EXCERPT |
— begin —

Wednesday, 17 February 2016

Some changes in Excel 2016

One of my tasks I set myself for the beginning of 2016 was to have a proper look around Excel 2016 and get to understand the changes which came with it, along with deciding whether or not I should advise our clients to upgrade. So here are my thoughts after having really played with this new Excel version…

Reassuringly familiar
If you're currently using anything from Excel 2007 onwards, then the good news is that there's nothing you have to understand in order to get started on Excel 2016. There have been a few minor tweaks in the location of certain commands on the ribbons, but nothing you won't find pretty quickly. I briefly lost the Trendline, which has been moved from the “Layout” contextual menu to a right-click menu directly on the data series on the chart.


I also found that the behaviour when grouping dates in Pivot Tables was very slightly different – some new boxes were ticked by default. Again, not a big deal, if slightly annoying.

Very pretty
Of course, this shouldn't be a consideration when considering a software upgrade, but the fact is that I just like Excel 2016. It's elegant, smooth and modern. It has nice animations when moving from one cell to another – rather than jumping straight there as in Excel 2010, the selection glides to the new cell very gracefully. The colours are nice. I just like it! Take a look at one of our videos to see it in action.

— end —

STORED DATA |

— begin —

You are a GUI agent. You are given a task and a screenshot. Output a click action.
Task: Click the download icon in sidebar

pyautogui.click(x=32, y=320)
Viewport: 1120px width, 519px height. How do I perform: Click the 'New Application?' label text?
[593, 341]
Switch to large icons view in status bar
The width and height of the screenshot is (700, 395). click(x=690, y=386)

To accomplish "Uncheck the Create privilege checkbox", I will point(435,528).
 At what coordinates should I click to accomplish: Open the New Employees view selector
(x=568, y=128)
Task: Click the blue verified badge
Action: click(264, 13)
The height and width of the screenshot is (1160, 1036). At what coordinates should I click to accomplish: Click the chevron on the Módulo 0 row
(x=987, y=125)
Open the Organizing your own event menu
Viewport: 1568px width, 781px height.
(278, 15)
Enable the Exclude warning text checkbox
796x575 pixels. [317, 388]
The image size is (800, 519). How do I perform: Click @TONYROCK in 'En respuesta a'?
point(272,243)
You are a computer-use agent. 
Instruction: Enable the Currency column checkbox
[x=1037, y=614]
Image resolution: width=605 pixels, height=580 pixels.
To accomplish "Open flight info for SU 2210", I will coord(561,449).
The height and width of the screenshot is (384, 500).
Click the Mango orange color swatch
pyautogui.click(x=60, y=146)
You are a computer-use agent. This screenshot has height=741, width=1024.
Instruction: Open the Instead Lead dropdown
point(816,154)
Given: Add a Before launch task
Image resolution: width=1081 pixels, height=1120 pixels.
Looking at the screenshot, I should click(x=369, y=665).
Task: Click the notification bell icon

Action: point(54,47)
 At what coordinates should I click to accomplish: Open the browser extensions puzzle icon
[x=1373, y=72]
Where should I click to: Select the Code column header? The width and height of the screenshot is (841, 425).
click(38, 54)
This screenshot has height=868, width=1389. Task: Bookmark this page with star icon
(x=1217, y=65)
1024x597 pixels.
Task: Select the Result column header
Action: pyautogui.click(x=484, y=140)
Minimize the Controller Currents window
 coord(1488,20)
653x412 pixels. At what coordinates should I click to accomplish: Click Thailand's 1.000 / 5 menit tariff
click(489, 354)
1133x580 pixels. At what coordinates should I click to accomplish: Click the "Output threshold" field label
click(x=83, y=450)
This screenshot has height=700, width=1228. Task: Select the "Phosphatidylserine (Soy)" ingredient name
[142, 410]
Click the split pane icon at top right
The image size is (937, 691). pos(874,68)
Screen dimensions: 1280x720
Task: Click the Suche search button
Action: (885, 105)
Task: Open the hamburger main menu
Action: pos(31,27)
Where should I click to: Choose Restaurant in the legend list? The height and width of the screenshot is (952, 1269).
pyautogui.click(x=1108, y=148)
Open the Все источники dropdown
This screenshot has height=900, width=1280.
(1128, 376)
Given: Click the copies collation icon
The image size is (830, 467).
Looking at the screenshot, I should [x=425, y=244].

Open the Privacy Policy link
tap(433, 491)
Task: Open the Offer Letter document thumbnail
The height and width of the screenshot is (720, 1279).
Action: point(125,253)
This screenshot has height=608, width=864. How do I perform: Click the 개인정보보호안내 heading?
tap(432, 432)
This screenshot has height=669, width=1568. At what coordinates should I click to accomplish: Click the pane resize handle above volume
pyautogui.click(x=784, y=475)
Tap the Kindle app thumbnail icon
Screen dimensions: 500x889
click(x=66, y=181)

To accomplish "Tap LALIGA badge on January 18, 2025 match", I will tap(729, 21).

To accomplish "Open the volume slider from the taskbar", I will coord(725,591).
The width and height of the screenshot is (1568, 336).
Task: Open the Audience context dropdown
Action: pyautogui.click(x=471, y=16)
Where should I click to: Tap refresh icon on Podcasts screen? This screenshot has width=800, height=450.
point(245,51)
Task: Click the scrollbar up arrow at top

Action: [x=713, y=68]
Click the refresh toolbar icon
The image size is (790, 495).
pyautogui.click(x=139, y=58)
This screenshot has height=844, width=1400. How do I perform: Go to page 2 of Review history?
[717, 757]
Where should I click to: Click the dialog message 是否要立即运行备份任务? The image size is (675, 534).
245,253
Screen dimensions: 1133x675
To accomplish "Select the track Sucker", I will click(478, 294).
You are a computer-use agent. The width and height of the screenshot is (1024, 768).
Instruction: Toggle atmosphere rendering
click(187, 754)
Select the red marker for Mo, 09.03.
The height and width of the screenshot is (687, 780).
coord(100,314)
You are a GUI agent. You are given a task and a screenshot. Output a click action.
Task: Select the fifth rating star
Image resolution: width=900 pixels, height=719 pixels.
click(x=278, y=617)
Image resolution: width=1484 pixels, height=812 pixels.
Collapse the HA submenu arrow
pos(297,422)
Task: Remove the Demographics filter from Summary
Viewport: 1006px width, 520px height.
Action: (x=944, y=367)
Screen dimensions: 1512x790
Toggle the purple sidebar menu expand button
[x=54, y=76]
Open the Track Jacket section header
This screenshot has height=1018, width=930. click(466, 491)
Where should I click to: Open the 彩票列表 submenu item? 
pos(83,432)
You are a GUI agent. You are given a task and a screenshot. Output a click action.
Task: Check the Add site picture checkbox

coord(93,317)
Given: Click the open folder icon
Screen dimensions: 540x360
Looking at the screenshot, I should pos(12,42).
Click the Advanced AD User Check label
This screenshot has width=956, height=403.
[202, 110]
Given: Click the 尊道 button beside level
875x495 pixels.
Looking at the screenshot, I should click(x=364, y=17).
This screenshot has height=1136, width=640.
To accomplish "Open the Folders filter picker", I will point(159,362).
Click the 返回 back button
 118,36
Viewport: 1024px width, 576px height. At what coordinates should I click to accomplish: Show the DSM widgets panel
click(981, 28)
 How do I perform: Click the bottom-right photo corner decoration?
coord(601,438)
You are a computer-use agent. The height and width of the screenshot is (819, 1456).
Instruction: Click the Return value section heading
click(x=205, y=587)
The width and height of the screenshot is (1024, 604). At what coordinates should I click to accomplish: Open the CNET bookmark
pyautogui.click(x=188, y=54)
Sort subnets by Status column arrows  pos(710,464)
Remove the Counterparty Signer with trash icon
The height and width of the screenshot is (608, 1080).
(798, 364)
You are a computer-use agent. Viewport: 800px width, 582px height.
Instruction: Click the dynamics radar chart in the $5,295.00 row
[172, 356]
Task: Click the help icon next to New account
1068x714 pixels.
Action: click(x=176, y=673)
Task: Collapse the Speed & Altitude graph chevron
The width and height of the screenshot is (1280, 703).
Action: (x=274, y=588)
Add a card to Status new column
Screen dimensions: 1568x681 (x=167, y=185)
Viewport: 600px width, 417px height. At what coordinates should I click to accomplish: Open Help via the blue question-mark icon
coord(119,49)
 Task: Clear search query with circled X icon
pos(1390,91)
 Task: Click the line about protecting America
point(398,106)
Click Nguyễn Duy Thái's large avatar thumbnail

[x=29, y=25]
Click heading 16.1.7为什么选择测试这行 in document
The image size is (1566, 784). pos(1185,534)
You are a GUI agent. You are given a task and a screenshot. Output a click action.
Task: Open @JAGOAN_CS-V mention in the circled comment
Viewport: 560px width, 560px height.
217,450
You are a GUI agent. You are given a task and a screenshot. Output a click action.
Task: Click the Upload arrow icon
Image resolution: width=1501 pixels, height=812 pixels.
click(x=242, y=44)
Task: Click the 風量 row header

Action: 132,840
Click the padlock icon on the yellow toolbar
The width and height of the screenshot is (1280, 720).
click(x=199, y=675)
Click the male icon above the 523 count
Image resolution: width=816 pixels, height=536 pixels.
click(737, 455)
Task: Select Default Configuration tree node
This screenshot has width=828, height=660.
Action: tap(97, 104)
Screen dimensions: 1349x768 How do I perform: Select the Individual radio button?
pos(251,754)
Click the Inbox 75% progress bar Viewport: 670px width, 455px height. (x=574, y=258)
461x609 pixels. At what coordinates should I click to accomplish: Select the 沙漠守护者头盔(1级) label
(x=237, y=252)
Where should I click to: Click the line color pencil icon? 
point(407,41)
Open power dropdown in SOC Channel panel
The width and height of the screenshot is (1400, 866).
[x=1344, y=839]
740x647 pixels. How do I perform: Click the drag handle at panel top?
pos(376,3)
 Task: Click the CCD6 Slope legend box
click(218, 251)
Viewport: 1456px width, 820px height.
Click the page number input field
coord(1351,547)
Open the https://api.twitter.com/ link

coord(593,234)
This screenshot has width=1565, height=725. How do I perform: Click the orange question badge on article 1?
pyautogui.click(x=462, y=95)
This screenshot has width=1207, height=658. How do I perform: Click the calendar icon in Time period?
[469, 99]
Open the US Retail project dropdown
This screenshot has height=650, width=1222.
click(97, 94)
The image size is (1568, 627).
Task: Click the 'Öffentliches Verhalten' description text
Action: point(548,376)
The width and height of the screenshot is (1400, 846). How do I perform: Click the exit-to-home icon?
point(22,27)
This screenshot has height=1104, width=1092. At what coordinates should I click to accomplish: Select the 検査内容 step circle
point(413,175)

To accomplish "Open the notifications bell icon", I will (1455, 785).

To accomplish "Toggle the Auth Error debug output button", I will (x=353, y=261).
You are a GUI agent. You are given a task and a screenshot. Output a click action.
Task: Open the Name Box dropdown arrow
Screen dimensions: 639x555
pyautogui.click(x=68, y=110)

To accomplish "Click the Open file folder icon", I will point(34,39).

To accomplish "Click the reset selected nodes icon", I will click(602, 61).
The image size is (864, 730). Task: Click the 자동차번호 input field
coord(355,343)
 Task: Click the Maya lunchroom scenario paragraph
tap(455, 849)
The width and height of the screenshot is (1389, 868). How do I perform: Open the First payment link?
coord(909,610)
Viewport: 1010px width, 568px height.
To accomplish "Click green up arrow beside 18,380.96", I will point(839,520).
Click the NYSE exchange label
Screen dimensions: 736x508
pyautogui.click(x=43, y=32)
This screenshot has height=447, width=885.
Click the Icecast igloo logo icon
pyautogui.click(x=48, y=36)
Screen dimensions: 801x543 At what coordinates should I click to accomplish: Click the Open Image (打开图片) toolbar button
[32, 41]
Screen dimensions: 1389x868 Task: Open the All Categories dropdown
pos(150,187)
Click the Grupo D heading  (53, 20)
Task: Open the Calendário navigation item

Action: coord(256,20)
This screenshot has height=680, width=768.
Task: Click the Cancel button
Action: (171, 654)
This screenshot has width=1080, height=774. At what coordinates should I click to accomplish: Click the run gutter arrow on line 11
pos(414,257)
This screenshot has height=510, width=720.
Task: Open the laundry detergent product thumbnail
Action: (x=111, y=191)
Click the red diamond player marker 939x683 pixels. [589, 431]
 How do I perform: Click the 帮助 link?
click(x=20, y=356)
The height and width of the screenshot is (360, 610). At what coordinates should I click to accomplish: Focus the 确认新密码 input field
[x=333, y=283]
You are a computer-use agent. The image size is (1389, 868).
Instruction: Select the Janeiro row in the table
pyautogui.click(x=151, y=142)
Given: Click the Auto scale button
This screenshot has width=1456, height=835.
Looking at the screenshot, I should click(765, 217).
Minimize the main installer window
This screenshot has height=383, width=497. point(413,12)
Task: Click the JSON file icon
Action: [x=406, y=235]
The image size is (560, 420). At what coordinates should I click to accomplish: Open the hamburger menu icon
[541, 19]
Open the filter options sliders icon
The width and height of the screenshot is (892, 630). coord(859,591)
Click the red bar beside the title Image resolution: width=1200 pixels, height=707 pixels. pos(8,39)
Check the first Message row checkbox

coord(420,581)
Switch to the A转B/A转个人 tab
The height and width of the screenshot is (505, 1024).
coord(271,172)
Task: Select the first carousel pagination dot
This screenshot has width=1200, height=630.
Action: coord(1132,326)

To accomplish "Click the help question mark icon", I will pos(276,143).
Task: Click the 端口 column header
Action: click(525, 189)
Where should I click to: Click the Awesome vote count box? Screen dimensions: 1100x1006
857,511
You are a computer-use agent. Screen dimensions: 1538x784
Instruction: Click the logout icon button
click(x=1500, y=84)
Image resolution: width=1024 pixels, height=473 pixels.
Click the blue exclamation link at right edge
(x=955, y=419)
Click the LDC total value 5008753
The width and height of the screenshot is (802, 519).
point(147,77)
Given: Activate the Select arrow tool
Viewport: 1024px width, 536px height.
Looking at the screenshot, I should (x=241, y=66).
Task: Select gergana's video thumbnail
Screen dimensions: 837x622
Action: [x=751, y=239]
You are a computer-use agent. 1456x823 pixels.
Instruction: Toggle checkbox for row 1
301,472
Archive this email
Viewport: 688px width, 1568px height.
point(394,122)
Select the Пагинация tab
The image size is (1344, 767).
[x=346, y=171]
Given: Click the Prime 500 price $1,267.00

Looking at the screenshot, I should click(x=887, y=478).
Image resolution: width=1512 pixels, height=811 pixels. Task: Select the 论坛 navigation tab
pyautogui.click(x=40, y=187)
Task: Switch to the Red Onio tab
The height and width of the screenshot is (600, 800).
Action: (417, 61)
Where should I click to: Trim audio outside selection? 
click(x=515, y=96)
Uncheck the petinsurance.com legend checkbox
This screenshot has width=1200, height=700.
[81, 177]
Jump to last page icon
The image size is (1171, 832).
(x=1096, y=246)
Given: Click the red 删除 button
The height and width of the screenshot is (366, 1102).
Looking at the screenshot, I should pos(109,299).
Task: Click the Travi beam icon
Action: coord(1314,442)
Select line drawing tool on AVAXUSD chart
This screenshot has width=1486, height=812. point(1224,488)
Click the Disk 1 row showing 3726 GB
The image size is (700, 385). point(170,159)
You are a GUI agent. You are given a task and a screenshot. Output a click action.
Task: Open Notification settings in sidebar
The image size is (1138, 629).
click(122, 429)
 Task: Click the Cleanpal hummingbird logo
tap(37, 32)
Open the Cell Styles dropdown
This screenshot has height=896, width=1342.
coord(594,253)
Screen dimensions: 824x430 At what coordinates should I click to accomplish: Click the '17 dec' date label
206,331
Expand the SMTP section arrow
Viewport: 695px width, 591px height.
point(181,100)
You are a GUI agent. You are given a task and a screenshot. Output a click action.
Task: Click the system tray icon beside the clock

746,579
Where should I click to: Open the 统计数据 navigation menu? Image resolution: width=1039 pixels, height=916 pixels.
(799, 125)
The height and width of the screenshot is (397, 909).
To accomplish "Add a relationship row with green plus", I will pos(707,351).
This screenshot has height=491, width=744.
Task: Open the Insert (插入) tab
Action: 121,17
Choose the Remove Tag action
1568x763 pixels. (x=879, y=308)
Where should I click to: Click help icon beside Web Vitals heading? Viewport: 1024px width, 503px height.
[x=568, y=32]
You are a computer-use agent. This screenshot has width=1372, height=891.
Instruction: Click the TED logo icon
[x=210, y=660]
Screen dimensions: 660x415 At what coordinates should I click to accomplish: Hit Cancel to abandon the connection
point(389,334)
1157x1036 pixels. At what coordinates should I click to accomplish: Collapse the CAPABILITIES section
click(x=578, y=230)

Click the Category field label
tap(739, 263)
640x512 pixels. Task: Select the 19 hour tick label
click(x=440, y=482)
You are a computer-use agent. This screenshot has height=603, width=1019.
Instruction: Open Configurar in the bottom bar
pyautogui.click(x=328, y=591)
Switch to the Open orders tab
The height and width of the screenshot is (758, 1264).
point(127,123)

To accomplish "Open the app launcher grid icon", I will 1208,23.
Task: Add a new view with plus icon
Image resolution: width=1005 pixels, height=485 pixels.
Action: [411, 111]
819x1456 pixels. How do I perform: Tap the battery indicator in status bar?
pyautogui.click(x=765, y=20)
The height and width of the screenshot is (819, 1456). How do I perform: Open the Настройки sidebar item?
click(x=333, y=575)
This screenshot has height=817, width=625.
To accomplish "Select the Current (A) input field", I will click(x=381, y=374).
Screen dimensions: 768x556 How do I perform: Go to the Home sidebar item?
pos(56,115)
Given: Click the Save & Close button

— end —

WRITTEN REQUEST |
Reproduce verbatim, from the Excel 2016 post, everything from "I also found" down to "if slightly annoying.".

OUTPUT |
I also found that the behaviour when grouping dates in Pivot Tables was very slightly different – some new boxes were ticked by default. Again, not a big deal, if slightly annoying.